According to the HRMMU, the number of monthly line-of-contact crossings, most of which occurred in Luhansk Oblast, remained considerably lower than pre-COVID levels. For example, the HRMMU recorded 80,588 crossings in July, compared with more than one million crossings in July 2019. As a result, thousands were separated from their families and lost access to quality health care, pensions, social protection, and employment. Women and elderly persons, who comprised most of those crossing before the COVID-19 lockdown, were particularly affected. The government required those seeking to cross into government-controlled territory to obtain a pass.
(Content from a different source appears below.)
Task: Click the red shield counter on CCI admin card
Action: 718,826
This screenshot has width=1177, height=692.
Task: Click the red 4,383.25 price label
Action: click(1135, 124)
The pass system imposed significant hardships on persons crossing into government-controlled territory, especially for those seeking to receive pensions and government benefits not distributed in the territory controlled by Russia-led forces.
According to the HRMMU, since June 2020 civilians seeking entry to territory controlled by Russia-led forces in the “DPR” had to have permission from the “Operational Headquarters to Combat COVID-19” and have a residence registered in the “DPR.” To enter government-controlled territory from the “DPR,” civilians had to be registered in the government-controlled territory.
The government and Russian occupation authorities subjected individuals crossing between Russia-occupied Crimea and the mainland to strict controls at the administrative boundary between Kherson Oblast and Crimea. Authorities prohibited rail and commercial bus service across the administrative boundary, requiring persons to cross either on foot or by private vehicle. Civil society, journalists, and independent defense lawyers reported that the government made efforts to ease requirements for entering Crimea, improving previously lengthy processes to obtain required permissions that hindered their ability to document and address abuses taking place there. Russian occupation authorities imposed restrictions on Ukrainian citizens traveling from mainland Ukraine to Crimea (see Crimea subreport).